_Job a_:
Which lines in the entries below contain the word "arrow"? Copy each of them out.
* Start Source *
Looking Into the Jaws of Fear; Raising a Child With Special Needs


In a dream, I floated down a river on my back, Wil lay on my chest, and I watched our toes cut through the smooth, clear water. The easy current had me feeling calm and content. I casually turned my head and found myself staring into the gaping jaws of an alligator.

With instinctive reflex to protect Wil from its angry teeth, I grabbed hold of the alligator’s top jaw. Fully expecting the alligator’s incisors to pierce my hand, I was shocked to find its entire jaw crumple like paper in my grasp. I released the alligator and watched its deflated bulk sink fast to the bottom of the river.

Wil and I continued to float, but now I envisioned dark shadows of multiple alligators swimming beneath us. Though I now knew the alligators could be defeated, I was saddened by the realization of their existence.


Matt and I recently attended Wil’s parent-teacher conference. Wil is having a stellar year. Truly. He is in a fully supportive environment where optimum learning can take place. He strongly desires independence and through this desire is taking his first bold steps into self-advocacy.

A new skill for Wil is initiating back and forth conversation with his peers. He is participating vocally in class, raising his hand when appropriate and answering questions. Not all of his words are comprehensible, but his teacher said his classmates listen with respect just as they do when other classmates are speaking. With this leap in communication, Wil has been spending more time talking with friends. On one occasion, a few classmates prompted Wil to say things these kids thought was funny. Wil didn’t understand what he was repeating, he merely enjoyed the attention so continued to play along. Wil’s teachers saw this happening and immediately interrupted the conversation. His teachers then had talk with these kids about Wil’s abilities and how they can all learn from one another.
* End Source *
_Job b_:
How would you sum up the essay above in two sentences?
* Start Input rows *
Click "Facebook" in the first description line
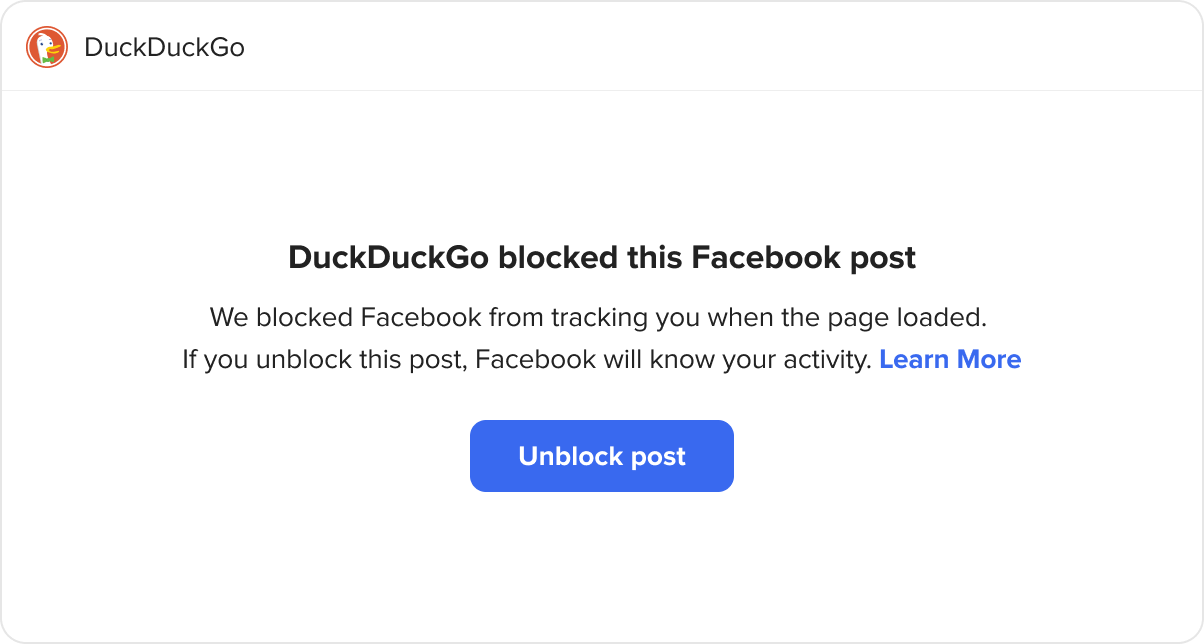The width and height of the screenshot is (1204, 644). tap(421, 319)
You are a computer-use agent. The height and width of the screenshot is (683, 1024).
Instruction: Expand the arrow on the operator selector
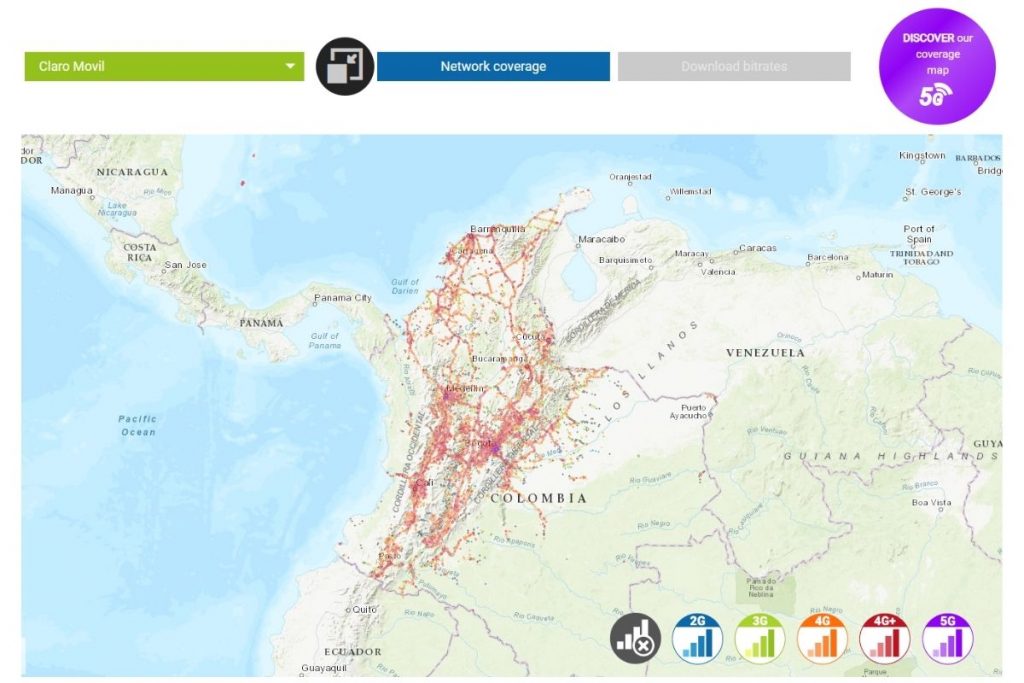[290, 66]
* End Input rows *
* Start Input rows *
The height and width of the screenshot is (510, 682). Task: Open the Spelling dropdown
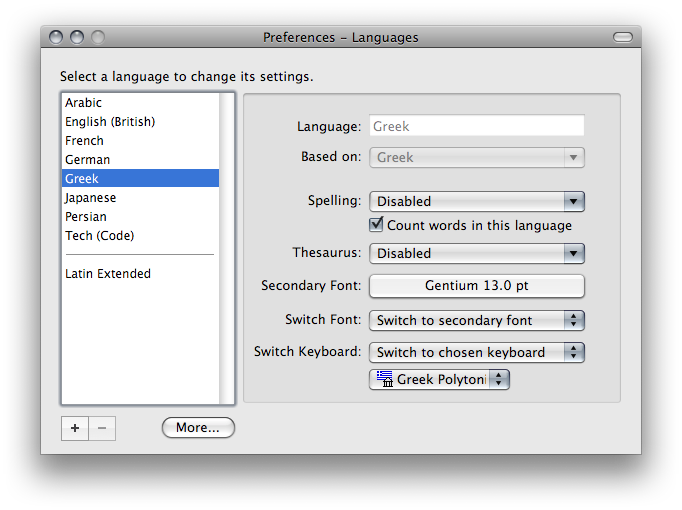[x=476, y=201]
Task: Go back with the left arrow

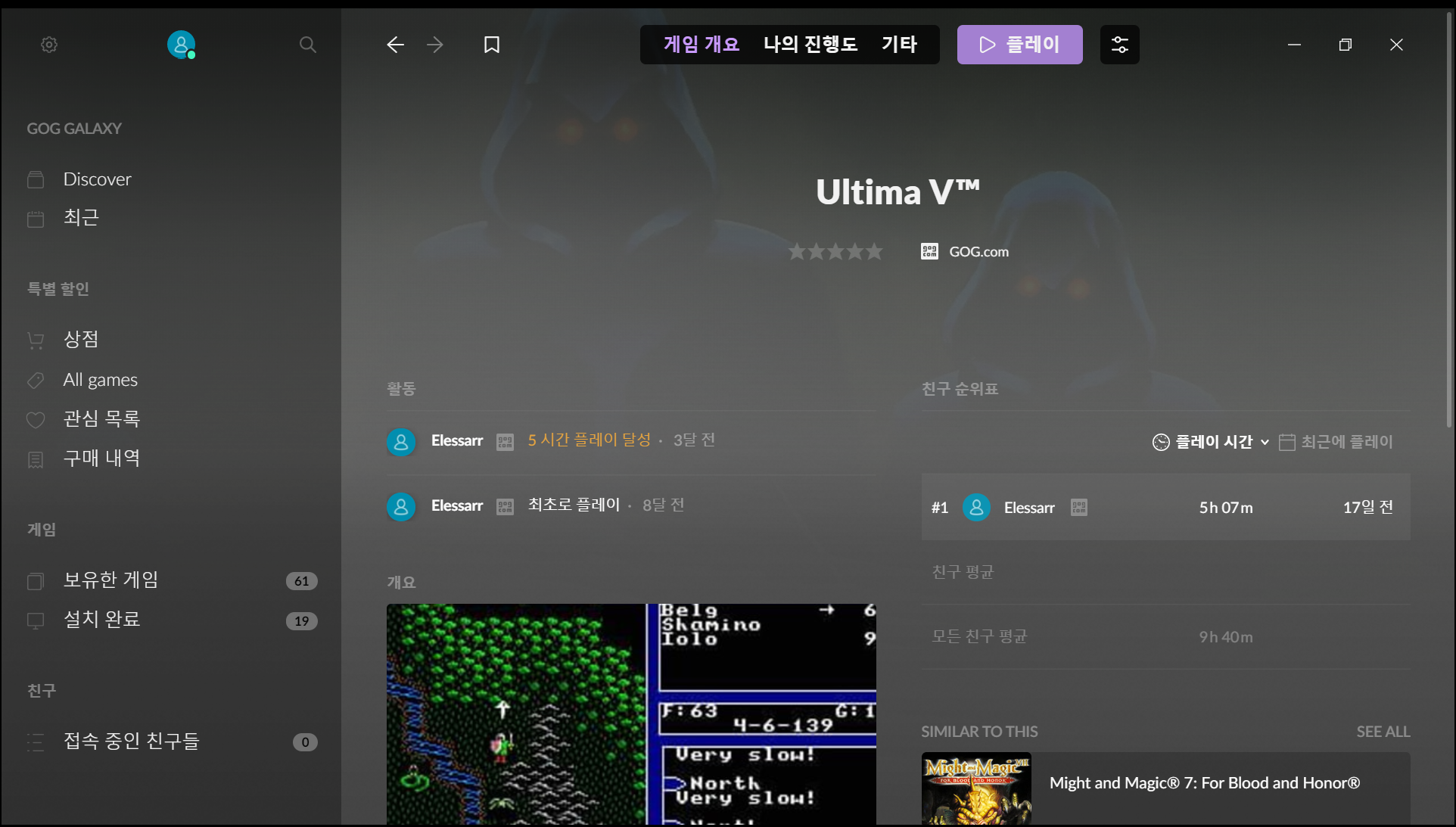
* End Input rows *
_Task output a_:
Instruction: Expand the arrow on the operator selector
Task: Go back with the left arrow

_Task output b_:
In a dream, the narrator floats down a river with Wil and crushes an alligator's jaw like paper, but is then saddened to picture more alligators swimming beneath them. At a recent parent-teacher conference, the narrator hears that Wil is having a stellar year, speaking up in class and talking more with friends, though his teachers stepped in when some classmates prompted him to repeat things he didn't understand.